====== Dataset excerpts
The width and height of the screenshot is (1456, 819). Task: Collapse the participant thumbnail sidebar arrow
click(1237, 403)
============
====== Dataset excerpts
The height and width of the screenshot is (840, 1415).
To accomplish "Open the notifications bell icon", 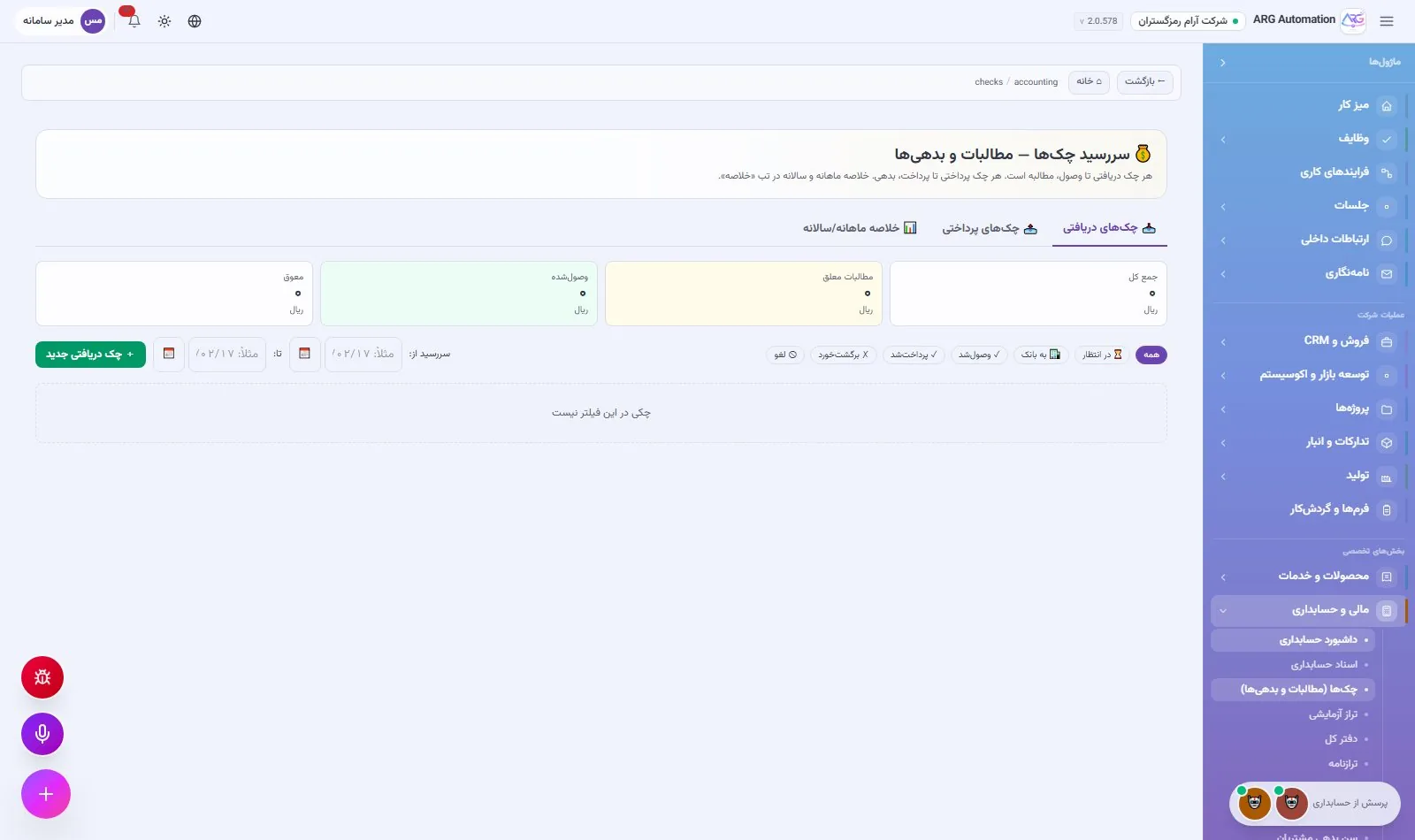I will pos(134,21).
============
====== Dataset excerpts
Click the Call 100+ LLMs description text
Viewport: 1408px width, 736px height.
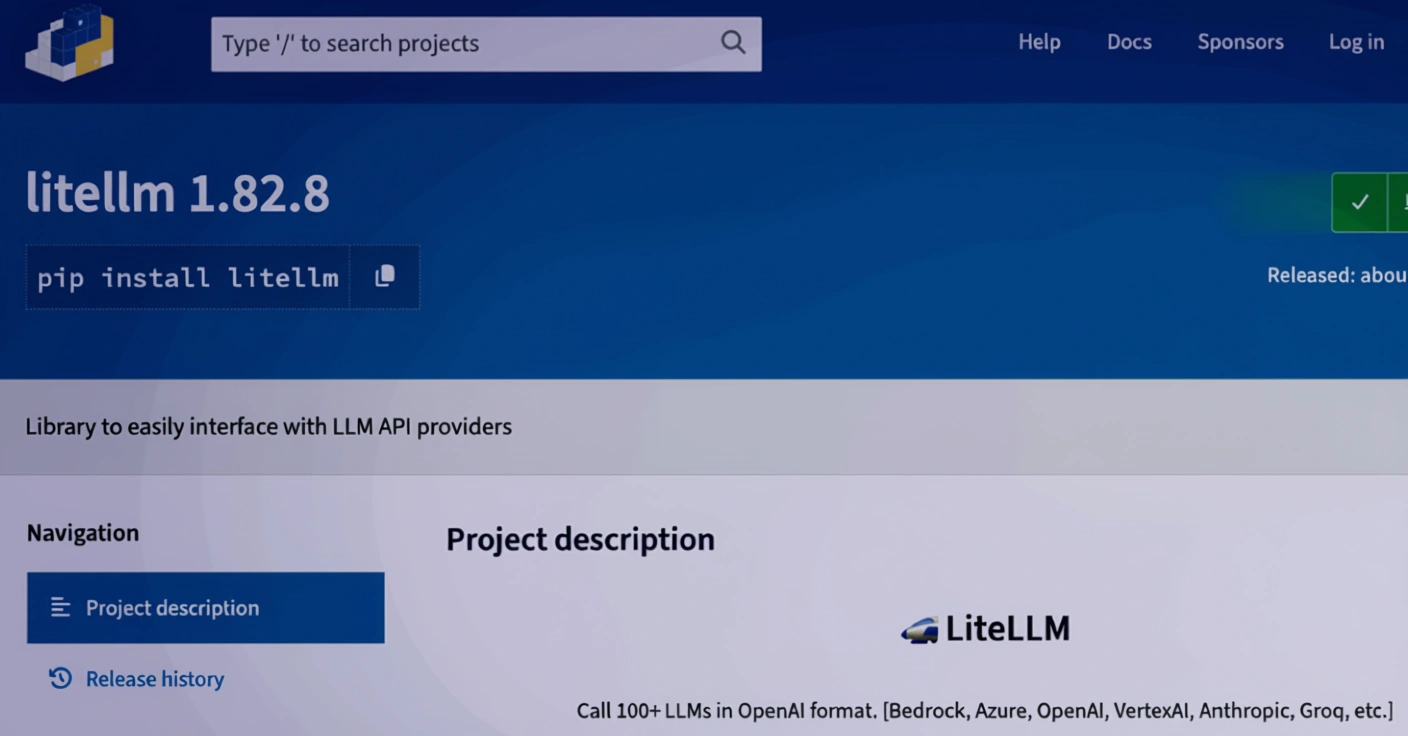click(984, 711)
============
» Required work
Write out, unchanged, the part of the listing that opens with the line containing "The width and" and closes with the line containing "click(1237, 403)", both lines included.

» Answer below
The width and height of the screenshot is (1456, 819). Task: Collapse the participant thumbnail sidebar arrow
click(1237, 403)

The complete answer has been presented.